= TASK DESCRIPTION =
Transcribe the records below exactly, from their first line through the line containing "Expand the Isolating". Omit every line after it.

= LISTED RECORDS =

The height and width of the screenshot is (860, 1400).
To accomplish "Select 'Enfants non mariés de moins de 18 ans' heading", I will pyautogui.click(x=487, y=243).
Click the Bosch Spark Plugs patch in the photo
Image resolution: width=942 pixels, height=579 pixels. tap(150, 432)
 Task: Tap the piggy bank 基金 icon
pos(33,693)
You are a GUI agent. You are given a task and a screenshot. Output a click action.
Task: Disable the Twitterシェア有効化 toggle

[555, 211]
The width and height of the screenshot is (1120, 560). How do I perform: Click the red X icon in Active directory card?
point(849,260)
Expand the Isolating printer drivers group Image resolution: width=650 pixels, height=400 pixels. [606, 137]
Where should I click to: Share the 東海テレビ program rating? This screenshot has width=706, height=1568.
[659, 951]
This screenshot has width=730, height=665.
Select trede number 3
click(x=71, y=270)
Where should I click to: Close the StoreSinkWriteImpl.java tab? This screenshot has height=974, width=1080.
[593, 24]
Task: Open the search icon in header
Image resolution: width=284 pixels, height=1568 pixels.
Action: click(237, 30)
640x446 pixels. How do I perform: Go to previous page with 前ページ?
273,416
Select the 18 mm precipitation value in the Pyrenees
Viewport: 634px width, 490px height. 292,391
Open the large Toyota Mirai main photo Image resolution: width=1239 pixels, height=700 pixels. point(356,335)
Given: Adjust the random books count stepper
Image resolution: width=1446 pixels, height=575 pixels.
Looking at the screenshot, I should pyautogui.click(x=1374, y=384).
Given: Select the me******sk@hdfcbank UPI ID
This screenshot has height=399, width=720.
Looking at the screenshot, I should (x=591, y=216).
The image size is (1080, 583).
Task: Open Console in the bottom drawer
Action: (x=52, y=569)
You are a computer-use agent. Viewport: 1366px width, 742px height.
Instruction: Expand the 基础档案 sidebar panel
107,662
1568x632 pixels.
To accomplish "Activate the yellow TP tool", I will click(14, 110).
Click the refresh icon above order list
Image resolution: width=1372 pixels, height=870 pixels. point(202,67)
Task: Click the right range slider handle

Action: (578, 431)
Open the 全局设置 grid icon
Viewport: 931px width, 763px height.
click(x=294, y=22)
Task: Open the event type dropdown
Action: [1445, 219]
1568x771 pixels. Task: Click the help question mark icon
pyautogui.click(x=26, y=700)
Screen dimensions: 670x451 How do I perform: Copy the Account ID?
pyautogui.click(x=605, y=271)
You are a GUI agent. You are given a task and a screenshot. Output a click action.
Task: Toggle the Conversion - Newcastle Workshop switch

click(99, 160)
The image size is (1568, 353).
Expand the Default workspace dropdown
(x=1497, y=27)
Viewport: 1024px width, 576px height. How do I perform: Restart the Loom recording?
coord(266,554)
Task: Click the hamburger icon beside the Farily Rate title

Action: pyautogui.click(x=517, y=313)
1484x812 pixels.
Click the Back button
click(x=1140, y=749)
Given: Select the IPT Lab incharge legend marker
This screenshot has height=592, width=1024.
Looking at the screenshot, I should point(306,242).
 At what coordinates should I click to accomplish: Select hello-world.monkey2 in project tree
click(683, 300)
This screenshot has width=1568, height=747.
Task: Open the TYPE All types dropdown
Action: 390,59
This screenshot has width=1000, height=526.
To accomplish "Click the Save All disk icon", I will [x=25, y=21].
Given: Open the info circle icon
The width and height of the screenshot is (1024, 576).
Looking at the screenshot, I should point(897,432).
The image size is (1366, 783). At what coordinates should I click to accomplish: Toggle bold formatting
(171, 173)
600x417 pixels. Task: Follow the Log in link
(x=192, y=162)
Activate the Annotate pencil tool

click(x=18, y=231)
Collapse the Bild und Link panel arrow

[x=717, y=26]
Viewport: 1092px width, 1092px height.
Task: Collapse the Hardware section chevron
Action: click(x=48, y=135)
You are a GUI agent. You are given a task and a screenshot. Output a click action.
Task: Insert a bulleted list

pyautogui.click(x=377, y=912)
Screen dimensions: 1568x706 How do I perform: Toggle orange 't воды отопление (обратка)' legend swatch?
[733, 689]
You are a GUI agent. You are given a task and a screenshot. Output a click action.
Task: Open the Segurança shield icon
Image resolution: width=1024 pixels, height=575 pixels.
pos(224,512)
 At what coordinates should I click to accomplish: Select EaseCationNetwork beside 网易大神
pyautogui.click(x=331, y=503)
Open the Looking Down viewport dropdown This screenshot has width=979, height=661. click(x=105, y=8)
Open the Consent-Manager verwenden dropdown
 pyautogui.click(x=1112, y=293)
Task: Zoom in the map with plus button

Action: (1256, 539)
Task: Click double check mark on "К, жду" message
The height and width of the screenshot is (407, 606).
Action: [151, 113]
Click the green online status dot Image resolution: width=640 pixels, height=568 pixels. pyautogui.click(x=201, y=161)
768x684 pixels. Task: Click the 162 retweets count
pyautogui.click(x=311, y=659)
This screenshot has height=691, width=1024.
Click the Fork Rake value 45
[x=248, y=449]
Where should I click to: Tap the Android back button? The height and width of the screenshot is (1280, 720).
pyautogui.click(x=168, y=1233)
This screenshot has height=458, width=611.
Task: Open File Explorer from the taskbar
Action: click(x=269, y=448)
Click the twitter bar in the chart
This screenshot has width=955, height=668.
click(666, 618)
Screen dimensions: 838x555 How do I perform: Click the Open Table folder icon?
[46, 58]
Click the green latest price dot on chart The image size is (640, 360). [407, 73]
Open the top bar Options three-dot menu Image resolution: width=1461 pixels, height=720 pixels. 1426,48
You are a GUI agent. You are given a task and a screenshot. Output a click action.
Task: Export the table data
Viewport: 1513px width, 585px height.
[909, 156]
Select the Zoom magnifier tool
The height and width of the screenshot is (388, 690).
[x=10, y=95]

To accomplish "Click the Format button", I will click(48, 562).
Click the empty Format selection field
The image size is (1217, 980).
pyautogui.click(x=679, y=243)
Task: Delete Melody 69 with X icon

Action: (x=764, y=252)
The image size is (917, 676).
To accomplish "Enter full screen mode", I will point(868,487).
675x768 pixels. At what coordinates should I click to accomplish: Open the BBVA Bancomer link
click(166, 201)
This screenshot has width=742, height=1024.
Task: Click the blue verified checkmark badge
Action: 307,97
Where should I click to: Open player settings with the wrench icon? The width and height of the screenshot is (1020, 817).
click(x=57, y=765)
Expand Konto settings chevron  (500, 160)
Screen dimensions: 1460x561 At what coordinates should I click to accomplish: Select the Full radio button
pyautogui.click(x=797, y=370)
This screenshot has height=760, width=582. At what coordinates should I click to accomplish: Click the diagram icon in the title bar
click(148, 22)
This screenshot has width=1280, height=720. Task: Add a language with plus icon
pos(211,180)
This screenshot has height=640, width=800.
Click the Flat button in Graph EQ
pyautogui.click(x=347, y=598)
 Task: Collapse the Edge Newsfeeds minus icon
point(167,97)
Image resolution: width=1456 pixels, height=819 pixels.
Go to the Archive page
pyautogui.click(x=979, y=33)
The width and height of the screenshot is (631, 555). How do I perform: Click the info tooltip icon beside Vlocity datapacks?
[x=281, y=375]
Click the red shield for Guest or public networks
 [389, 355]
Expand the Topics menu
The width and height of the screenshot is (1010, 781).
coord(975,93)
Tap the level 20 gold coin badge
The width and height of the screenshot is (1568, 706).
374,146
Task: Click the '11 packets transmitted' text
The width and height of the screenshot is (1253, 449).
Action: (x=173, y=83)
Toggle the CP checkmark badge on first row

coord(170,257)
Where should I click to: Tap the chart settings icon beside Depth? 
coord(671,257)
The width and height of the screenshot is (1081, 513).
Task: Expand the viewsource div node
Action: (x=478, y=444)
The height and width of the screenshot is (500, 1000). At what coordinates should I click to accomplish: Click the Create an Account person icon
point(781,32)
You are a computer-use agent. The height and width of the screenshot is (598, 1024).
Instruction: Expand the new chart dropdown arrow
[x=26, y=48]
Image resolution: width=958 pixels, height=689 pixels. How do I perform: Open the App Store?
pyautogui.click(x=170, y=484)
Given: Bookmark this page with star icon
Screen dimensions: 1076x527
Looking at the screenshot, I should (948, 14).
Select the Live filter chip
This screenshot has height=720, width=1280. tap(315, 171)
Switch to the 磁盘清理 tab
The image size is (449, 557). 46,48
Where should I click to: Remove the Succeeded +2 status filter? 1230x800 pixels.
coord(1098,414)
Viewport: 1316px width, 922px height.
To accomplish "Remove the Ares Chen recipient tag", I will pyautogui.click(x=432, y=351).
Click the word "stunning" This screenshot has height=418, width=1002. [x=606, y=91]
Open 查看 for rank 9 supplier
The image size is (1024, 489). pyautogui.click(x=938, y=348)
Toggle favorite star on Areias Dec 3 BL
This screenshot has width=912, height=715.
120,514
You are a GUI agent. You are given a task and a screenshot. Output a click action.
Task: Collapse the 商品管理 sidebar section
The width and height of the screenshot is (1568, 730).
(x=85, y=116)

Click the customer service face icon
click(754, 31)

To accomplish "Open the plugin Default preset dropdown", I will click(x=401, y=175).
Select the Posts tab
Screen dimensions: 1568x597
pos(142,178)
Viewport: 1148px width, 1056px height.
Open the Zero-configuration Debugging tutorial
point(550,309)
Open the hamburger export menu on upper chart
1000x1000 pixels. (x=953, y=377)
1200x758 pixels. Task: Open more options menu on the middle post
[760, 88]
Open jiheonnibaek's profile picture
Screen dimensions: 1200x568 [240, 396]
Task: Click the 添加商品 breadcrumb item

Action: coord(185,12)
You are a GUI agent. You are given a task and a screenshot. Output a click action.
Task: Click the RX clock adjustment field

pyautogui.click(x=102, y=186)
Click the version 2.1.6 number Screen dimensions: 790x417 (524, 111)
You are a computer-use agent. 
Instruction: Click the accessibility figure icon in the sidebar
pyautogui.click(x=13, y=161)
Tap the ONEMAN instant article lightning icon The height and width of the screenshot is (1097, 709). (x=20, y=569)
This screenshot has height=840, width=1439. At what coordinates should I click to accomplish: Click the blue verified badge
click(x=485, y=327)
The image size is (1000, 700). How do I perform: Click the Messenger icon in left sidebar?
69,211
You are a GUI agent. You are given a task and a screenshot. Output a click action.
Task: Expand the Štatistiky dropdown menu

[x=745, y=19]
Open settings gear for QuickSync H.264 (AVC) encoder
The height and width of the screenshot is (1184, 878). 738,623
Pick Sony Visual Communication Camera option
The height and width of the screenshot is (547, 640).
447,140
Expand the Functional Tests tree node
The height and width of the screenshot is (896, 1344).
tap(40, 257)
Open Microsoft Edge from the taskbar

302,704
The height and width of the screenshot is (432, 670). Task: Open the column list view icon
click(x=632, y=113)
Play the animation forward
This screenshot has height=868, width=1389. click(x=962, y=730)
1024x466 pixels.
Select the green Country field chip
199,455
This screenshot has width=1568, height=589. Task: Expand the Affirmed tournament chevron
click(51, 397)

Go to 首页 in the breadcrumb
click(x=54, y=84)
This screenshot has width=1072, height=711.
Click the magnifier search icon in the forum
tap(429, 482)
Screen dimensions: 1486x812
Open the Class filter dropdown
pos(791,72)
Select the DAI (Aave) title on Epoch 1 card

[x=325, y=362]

= TASK OUTPUT =
The height and width of the screenshot is (860, 1400).
To accomplish "Select 'Enfants non mariés de moins de 18 ans' heading", I will pyautogui.click(x=487, y=243).
Click the Bosch Spark Plugs patch in the photo
Image resolution: width=942 pixels, height=579 pixels. tap(150, 432)
 Task: Tap the piggy bank 基金 icon
pos(33,693)
You are a GUI agent. You are given a task and a screenshot. Output a click action.
Task: Disable the Twitterシェア有効化 toggle

[555, 211]
The width and height of the screenshot is (1120, 560). How do I perform: Click the red X icon in Active directory card?
point(849,260)
Expand the Isolating printer drivers group Image resolution: width=650 pixels, height=400 pixels. [606, 137]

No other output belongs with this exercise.